* _SET OF TASKS_
1. Copy word for word the part of the blacksmithing article that opens with the words "The Blacksmith Collective" and closes with "not, are blacksmiths.".
2. List the full names of every person the blacksmithing article names.
3. Write the next part of the article about blacksmithing at Hampshire, starting after its last sentence.

The Blacksmith Collective

Dillon Compton's focus is split between computer science, biology, and robotics. Daniel Eareckson studies design. Alex Smith's classwork mostly involves emergency medicine and education. Try to find these three third-year students on any given Thursday night, though, and they won't be pursuing those subjects. The trio, along with other Hampshire students, will more than likely be found in a tucked-away corner of the Lemelson Center serving their apprenticeship at a trade that goes back thousands of years.

These guys, believe it or not, are blacksmiths.

"It's something most people think is a dead art," says Compton. "We're all still amateurs, but we're getting there."

Blacksmith Colective
Since Don Dupuis started working in the Lemelson machine shop about nine years ago, blacksmithing has managed to plant roots on campus. Dupuis' dad, a foreman at the Springfield Armory, was the one who first introduced him to the trade, and he followed that early start with years of practice. By the time he joined the Lemelson staff at Hampshire, he had the background to start passing on the skills in the same way his dad did, and the way blacksmiths have been doing for centuries.

* _ENTRIES PROVIDED_

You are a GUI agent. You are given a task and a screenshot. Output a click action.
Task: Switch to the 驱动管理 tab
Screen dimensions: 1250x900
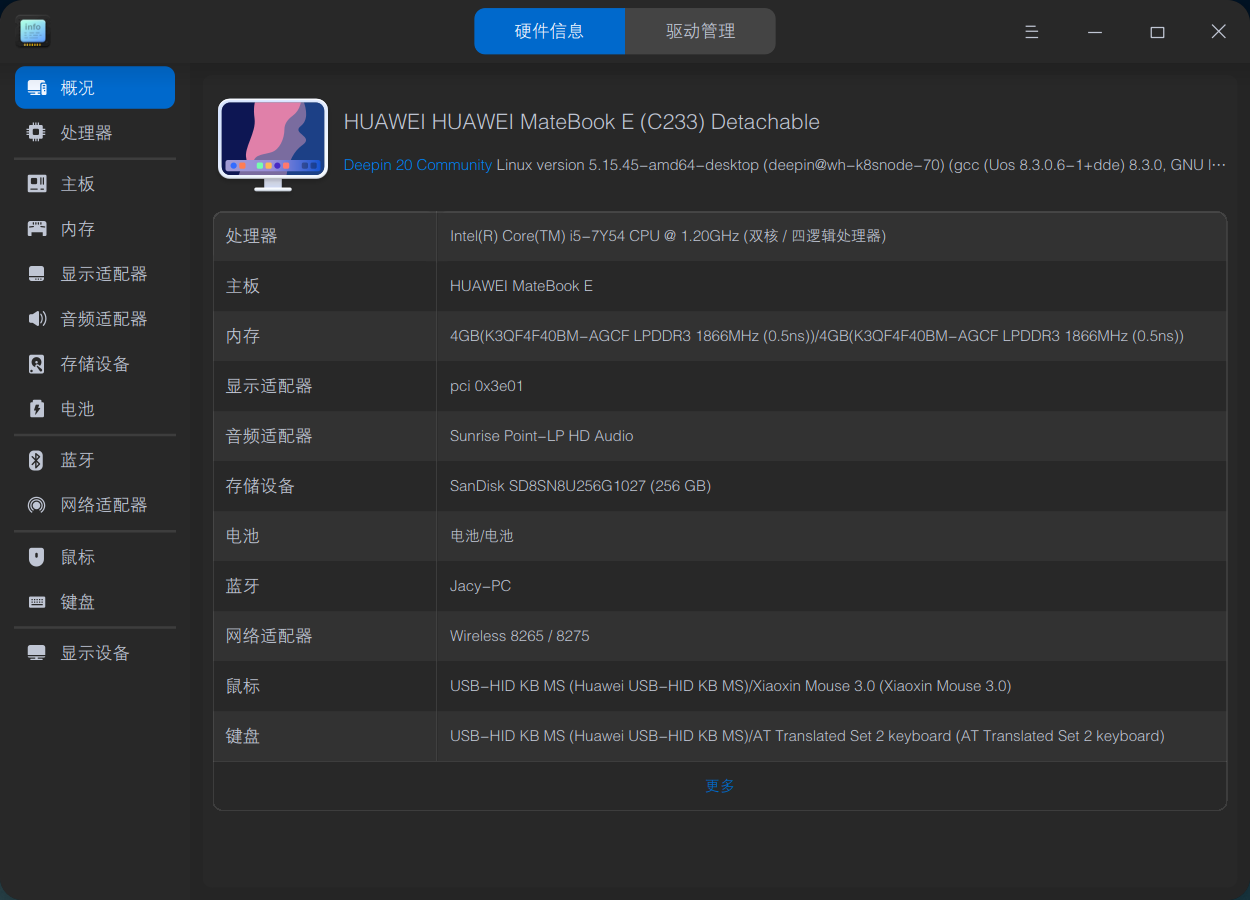(x=700, y=31)
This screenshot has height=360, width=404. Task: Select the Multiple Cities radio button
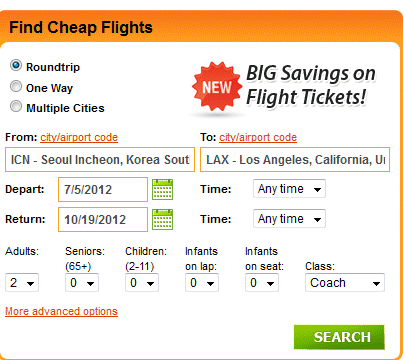click(x=16, y=106)
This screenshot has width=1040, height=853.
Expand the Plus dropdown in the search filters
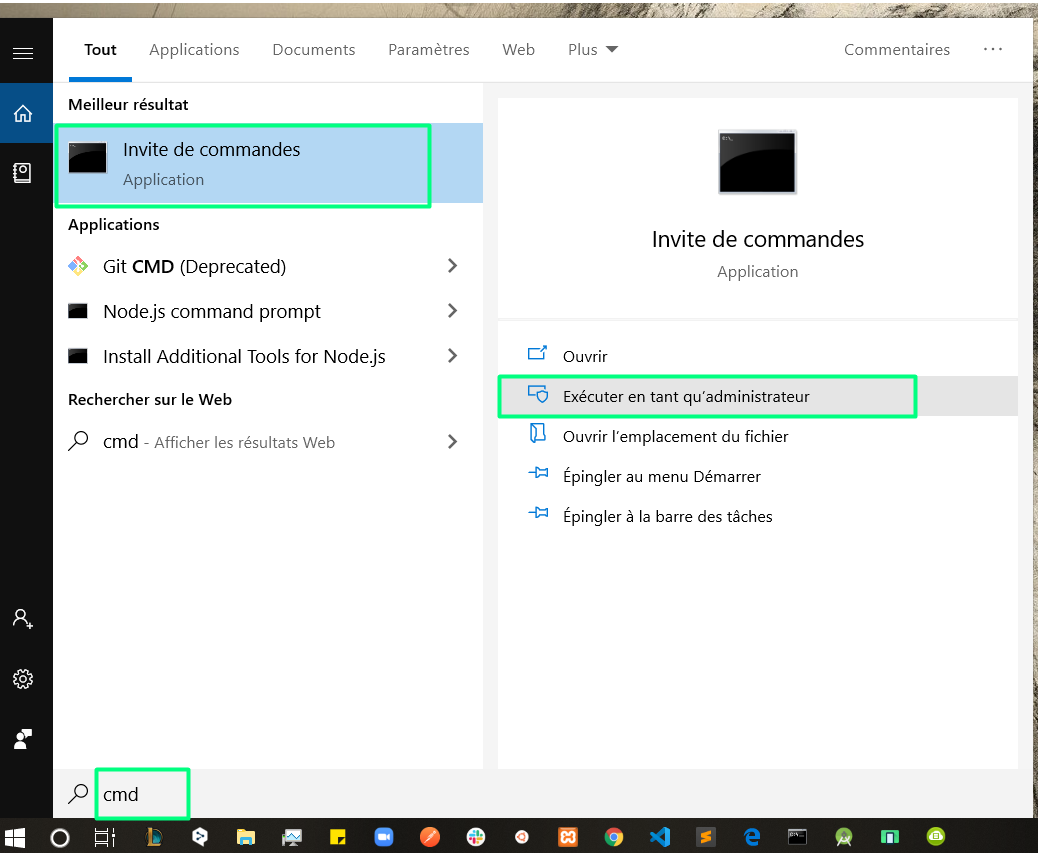592,49
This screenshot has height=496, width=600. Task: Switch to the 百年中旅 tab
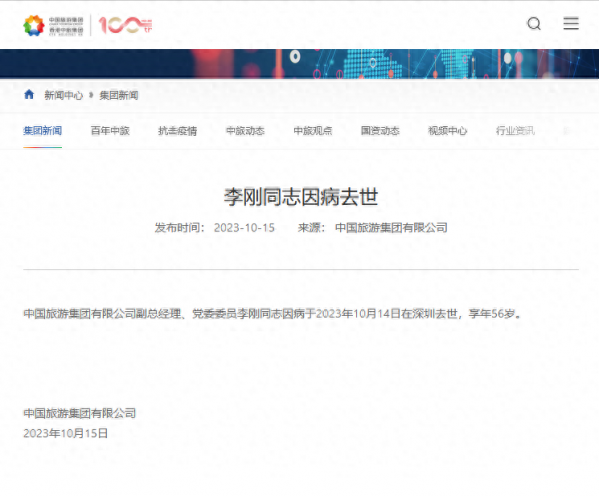(x=110, y=131)
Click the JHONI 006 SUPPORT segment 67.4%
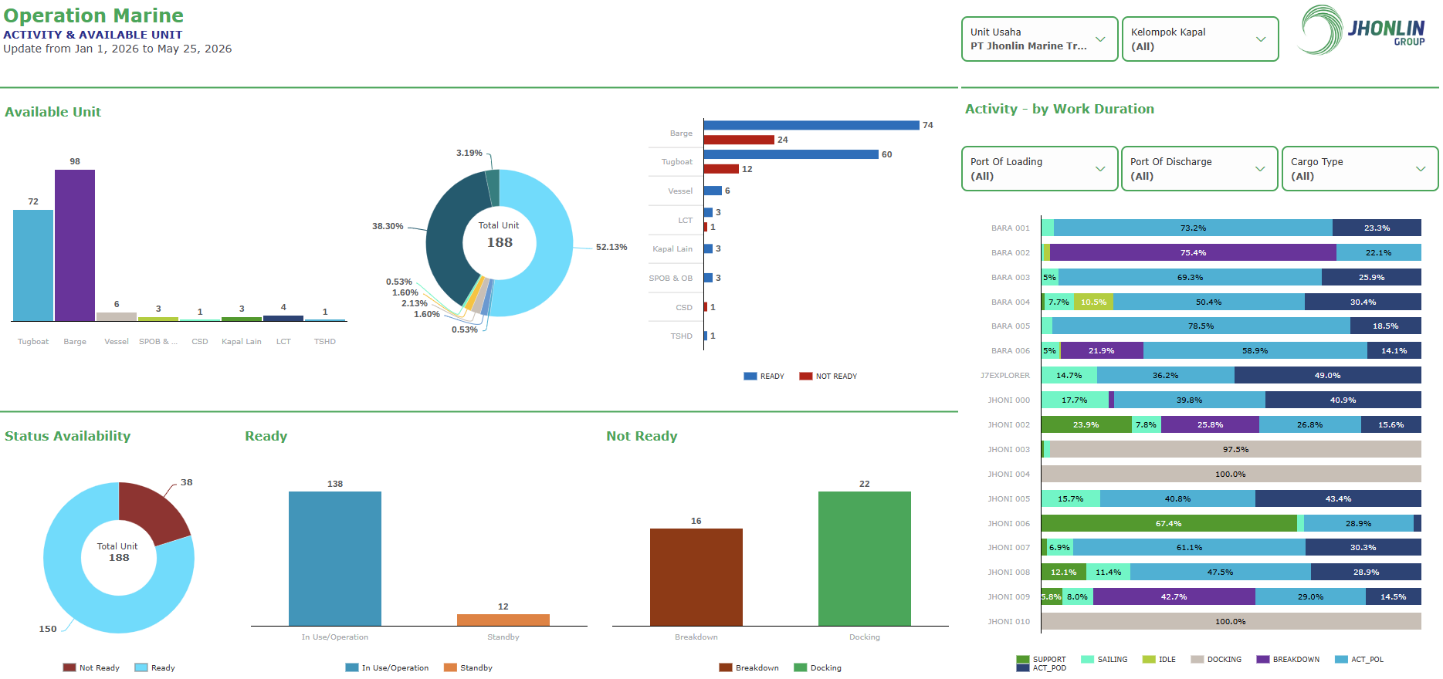This screenshot has width=1443, height=679. [x=1169, y=523]
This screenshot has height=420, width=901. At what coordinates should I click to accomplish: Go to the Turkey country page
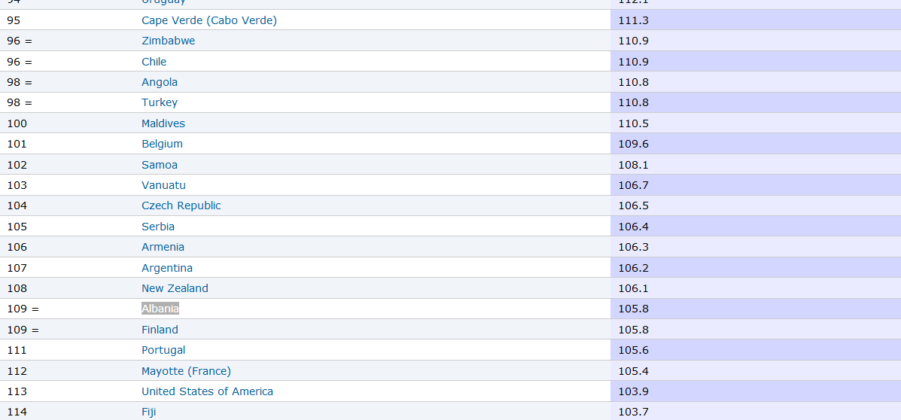click(x=160, y=103)
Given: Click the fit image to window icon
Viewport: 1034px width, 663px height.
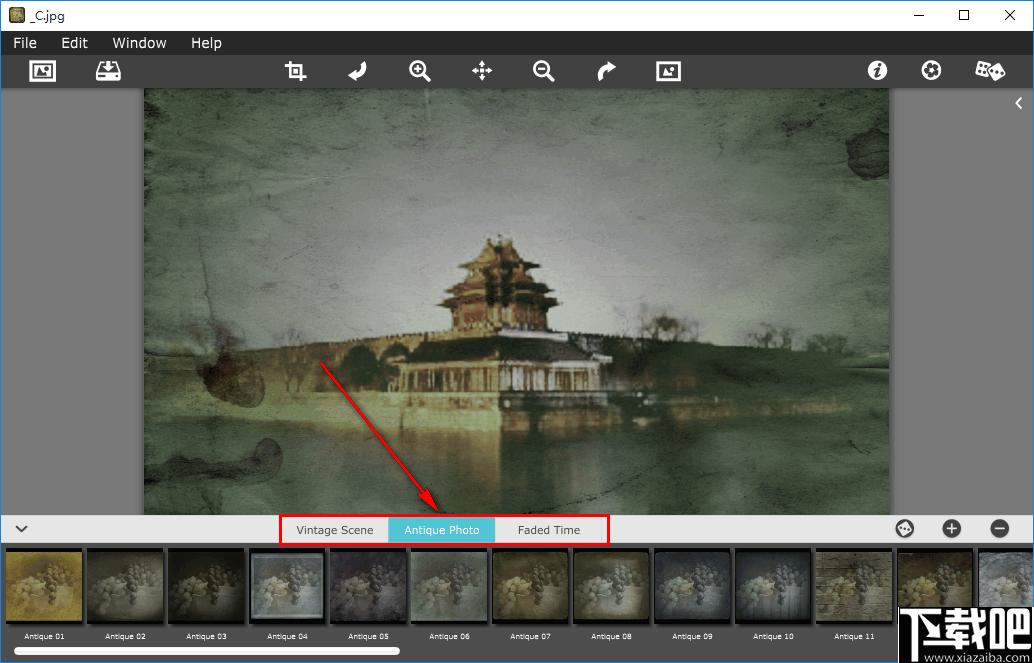Looking at the screenshot, I should 668,71.
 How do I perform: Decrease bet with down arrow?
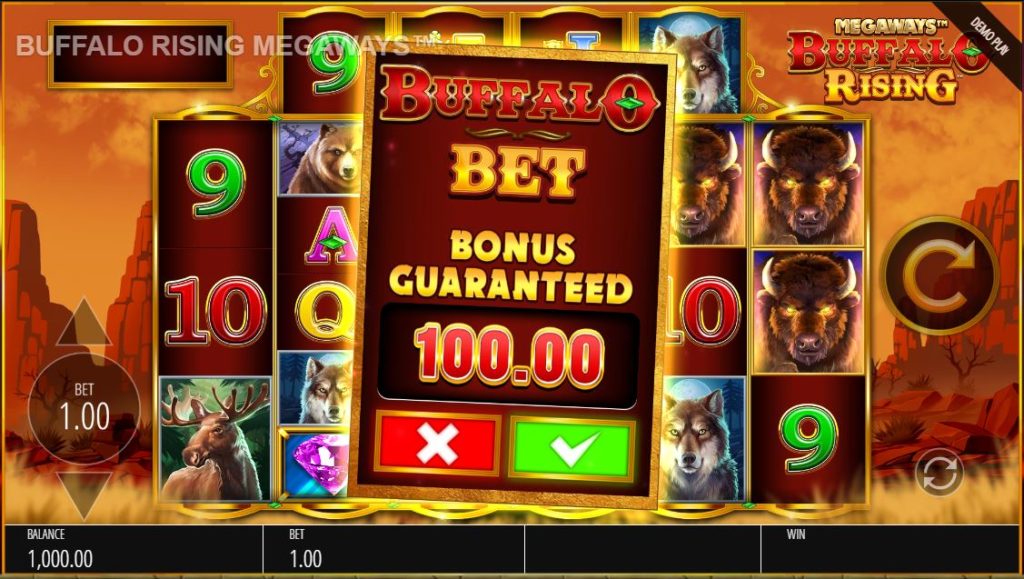click(84, 494)
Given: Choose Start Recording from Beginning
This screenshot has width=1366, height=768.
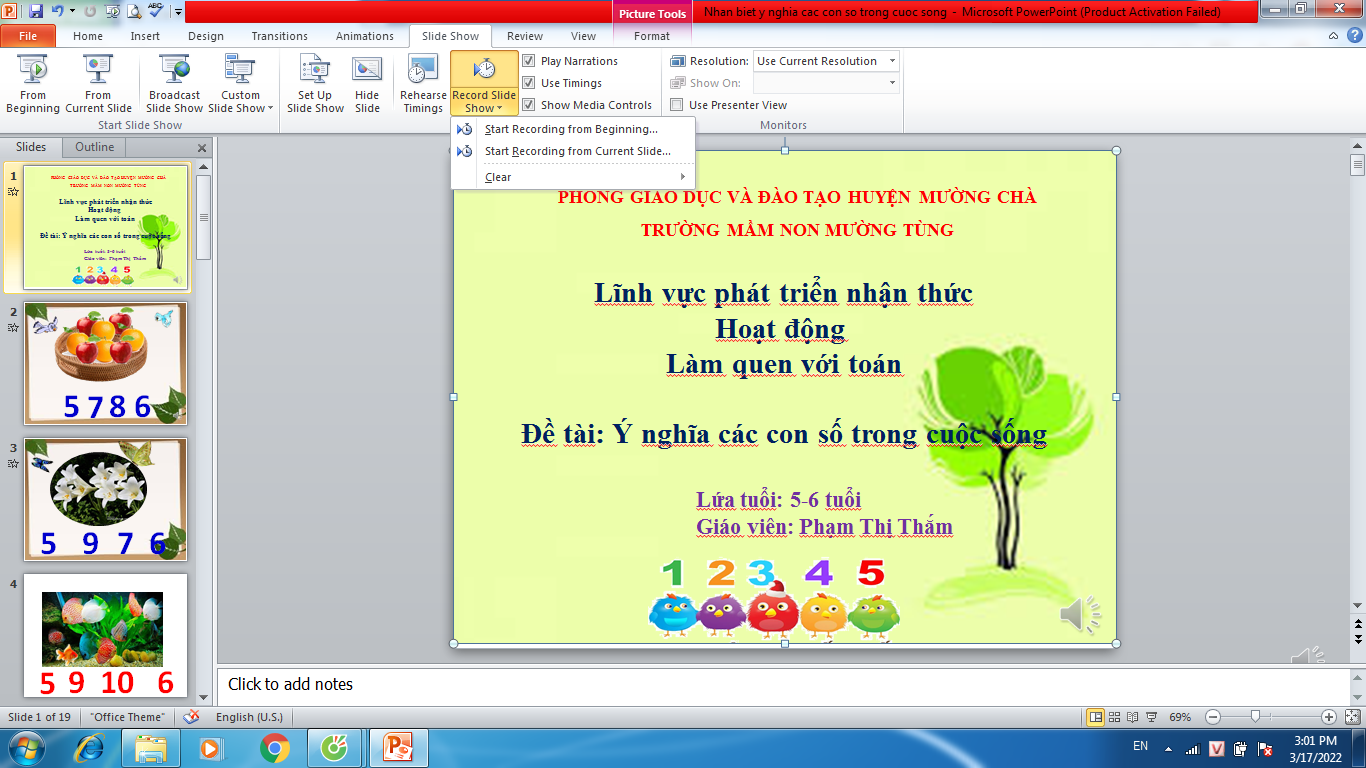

* _EXPECTED RESPONSES_
1.
The Blacksmith Collective

Dillon Compton's focus is split between computer science, biology, and robotics. Daniel Eareckson studies design. Alex Smith's classwork mostly involves emergency medicine and education. Try to find these three third-year students on any given Thursday night, though, and they won't be pursuing those subjects. The trio, along with other Hampshire students, will more than likely be found in a tucked-away corner of the Lemelson Center serving their apprenticeship at a trade that goes back thousands of years.

These guys, believe it or not, are blacksmiths.

2.
Dillon Compton
Daniel Eareckson
Alex Smith
Don Dupuis

3.
"It's still an ancient way of teaching. It's handed from one person to another, and a lot of it is verbal. It's a traditional method of teaching that still works, especially at a place like Hampshire where the theme is experiential education," says Dupuis, whose first campus blacksmith shop was set up in a specially made tent complete with chimneys.

Over the years the popularity of blacksmithing on campus has fluctuated, and when Compton, Eareckson, and Smith arrived in 2006 involvement had dropped to a low point. They changed that quickly. Compton got his introduction to smithing on his first day of college (it was something he'd wanted to try for years), while Smith and Eareckson's training had begun in high school.
 
"This is one of the reasons I came here," says Eareckson, who plans to include blacksmithing in his Div III project. "Right down the road from where I live, there is a historical society that had a forge in the basement. I used to hang out there."

The three restarted the then-nearly dissolved Blacksmith Collective and have helped build it to a point where, two years later, upwards of 25 students are actively involved. The group meets on Thursdays from 9 to 11 p.m., and on particularly busy nights the two forges inside Lemelson are sometimes supplemented with a third outside. The group is made up of a mix of skill levels, from absolute beginners on up, and projects range from the simplest designs to complicated undertakings like pot racks. Aside from the creativity, there's also a more primitive aspect that Smith says is a draw for some.

"I use it to cut stress. It's great, you come in here and hammer on a piece of metal," he says.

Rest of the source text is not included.